#### [TASK ITEM]
Set down word for word the lines that begin the entries and run through the line containing "Staff (75, 253)". Give nothing further.

====

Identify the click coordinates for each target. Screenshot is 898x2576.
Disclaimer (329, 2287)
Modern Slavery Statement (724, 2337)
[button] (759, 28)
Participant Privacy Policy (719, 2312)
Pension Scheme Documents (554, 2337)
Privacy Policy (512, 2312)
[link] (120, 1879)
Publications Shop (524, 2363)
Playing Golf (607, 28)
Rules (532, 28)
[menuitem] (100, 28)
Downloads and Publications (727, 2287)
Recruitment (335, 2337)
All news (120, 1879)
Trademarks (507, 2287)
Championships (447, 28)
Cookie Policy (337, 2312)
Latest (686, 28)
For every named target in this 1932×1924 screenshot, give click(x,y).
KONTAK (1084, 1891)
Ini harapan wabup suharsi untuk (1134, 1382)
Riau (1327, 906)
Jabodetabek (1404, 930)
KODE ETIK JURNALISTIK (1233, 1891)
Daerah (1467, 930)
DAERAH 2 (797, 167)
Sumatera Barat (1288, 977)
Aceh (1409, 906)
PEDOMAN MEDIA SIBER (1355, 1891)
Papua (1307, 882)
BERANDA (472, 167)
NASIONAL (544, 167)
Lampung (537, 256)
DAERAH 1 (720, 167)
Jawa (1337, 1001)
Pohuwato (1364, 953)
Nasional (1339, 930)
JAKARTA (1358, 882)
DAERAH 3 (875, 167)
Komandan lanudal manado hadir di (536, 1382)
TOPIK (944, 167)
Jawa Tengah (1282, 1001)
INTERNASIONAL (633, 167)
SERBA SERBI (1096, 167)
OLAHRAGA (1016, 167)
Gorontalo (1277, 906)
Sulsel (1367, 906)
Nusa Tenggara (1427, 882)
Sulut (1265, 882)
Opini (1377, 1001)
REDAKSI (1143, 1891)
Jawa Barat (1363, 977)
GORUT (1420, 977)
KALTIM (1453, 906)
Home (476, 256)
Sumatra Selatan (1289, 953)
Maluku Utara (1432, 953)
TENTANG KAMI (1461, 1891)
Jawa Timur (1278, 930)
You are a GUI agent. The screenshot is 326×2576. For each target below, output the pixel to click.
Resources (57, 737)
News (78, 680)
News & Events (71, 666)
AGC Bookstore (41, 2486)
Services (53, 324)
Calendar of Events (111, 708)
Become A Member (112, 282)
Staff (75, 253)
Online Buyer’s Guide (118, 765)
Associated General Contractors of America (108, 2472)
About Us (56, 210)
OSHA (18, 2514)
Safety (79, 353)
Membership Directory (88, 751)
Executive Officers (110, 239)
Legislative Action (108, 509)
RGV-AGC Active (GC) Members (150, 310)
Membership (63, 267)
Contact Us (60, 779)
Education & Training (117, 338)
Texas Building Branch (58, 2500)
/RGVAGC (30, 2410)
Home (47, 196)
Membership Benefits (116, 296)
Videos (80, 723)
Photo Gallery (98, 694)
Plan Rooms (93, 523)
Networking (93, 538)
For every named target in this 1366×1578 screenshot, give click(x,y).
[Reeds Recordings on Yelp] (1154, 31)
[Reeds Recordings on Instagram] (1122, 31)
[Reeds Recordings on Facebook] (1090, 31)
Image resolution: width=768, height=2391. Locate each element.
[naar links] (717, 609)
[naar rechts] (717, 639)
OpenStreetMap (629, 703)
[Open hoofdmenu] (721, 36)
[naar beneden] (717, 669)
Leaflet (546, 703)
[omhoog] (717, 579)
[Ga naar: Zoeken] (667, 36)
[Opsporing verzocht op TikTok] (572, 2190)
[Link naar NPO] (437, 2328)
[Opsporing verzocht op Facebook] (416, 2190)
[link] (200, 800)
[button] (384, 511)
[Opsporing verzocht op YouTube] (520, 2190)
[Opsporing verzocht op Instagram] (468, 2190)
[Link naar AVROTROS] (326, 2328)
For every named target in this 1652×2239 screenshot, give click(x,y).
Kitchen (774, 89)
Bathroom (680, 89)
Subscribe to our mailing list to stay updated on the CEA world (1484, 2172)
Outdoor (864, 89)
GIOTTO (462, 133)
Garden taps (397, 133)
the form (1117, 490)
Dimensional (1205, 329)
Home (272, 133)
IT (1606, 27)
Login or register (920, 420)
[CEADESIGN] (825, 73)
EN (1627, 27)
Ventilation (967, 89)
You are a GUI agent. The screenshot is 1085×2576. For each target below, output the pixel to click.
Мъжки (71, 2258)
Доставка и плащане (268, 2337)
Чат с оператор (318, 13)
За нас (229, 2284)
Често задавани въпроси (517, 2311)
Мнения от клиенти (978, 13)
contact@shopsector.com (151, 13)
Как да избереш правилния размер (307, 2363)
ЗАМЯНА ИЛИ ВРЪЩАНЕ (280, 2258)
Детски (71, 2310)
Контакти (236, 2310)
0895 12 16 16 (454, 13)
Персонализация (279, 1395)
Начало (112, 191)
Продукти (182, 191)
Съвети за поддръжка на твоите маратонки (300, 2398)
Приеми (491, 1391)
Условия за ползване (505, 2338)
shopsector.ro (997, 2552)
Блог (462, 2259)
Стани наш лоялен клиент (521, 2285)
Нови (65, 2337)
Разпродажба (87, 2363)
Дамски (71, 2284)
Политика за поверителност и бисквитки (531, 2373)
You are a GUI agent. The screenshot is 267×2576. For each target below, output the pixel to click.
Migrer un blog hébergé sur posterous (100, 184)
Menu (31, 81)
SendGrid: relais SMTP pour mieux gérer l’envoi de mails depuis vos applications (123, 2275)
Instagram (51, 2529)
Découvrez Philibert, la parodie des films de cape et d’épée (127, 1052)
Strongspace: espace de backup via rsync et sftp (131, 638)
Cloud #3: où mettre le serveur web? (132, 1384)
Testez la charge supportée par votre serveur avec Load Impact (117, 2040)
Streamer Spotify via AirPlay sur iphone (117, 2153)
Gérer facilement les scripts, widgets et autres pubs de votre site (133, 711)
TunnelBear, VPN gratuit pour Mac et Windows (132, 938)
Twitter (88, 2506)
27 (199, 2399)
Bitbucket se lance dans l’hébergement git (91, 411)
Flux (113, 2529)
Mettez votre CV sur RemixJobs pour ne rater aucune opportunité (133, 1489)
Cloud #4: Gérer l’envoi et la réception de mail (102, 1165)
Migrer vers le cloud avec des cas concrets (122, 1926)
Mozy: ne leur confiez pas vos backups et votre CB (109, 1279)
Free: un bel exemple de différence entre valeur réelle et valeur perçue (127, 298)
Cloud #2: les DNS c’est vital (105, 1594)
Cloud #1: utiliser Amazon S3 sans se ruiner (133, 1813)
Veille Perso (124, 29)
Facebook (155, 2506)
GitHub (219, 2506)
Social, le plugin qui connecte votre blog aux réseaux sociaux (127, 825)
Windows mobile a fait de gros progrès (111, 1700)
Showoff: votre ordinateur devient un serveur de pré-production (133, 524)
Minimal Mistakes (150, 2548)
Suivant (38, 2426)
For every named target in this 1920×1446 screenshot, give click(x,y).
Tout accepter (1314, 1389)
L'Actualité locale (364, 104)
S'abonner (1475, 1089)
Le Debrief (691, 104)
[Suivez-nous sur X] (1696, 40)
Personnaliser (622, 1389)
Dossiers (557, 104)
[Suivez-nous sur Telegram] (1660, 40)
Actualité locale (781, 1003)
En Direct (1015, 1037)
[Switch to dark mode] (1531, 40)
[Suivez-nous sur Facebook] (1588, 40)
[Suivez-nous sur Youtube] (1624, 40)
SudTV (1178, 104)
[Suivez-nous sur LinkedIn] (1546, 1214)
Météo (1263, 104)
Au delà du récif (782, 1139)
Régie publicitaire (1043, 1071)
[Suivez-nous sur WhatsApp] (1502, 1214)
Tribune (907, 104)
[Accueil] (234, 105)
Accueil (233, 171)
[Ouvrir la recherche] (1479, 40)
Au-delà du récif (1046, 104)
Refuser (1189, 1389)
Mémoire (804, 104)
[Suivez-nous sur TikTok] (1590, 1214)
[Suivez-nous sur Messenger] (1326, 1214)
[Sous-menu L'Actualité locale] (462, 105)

====

#### [EXERCISE RESPONSE]
Identify the click coordinates for each target. Screenshot is 898x2576.
Disclaimer (329, 2287)
Modern Slavery Statement (724, 2337)
[button] (759, 28)
Participant Privacy Policy (719, 2312)
Pension Scheme Documents (554, 2337)
Privacy Policy (512, 2312)
[link] (120, 1879)
Publications Shop (524, 2363)
Playing Golf (607, 28)
Rules (532, 28)
[menuitem] (100, 28)
Downloads and Publications (727, 2287)
Recruitment (335, 2337)
All news (120, 1879)
Trademarks (507, 2287)
Championships (447, 28)
Cookie Policy (337, 2312)
Latest (686, 28)
For every named target in this 1932×1924 screenshot, give click(x,y).
KONTAK (1084, 1891)
Ini harapan wabup suharsi untuk (1134, 1382)
Riau (1327, 906)
Jabodetabek (1404, 930)
KODE ETIK JURNALISTIK (1233, 1891)
Daerah (1467, 930)
DAERAH 2 (797, 167)
Sumatera Barat (1288, 977)
Aceh (1409, 906)
PEDOMAN MEDIA SIBER (1355, 1891)
Papua (1307, 882)
BERANDA (472, 167)
NASIONAL (544, 167)
Lampung (537, 256)
DAERAH 1 (720, 167)
Jawa (1337, 1001)
Pohuwato (1364, 953)
Nasional (1339, 930)
JAKARTA (1358, 882)
DAERAH 3 (875, 167)
Komandan lanudal manado hadir di (536, 1382)
TOPIK (944, 167)
Jawa Tengah (1282, 1001)
INTERNASIONAL (633, 167)
SERBA SERBI (1096, 167)
OLAHRAGA (1016, 167)
Gorontalo (1277, 906)
Sulsel (1367, 906)
Nusa Tenggara (1427, 882)
Sulut (1265, 882)
Opini (1377, 1001)
REDAKSI (1143, 1891)
Jawa Barat (1363, 977)
GORUT (1420, 977)
KALTIM (1453, 906)
Home (476, 256)
Sumatra Selatan (1289, 953)
Maluku Utara (1432, 953)
TENTANG KAMI (1461, 1891)
Jawa Timur (1278, 930)
You are a GUI agent. The screenshot is 326×2576. For each target below, output the pixel to click.
Resources (57, 737)
News (78, 680)
News & Events (71, 666)
AGC Bookstore (41, 2486)
Services (53, 324)
Calendar of Events (111, 708)
Become A Member (112, 282)
Staff (75, 253)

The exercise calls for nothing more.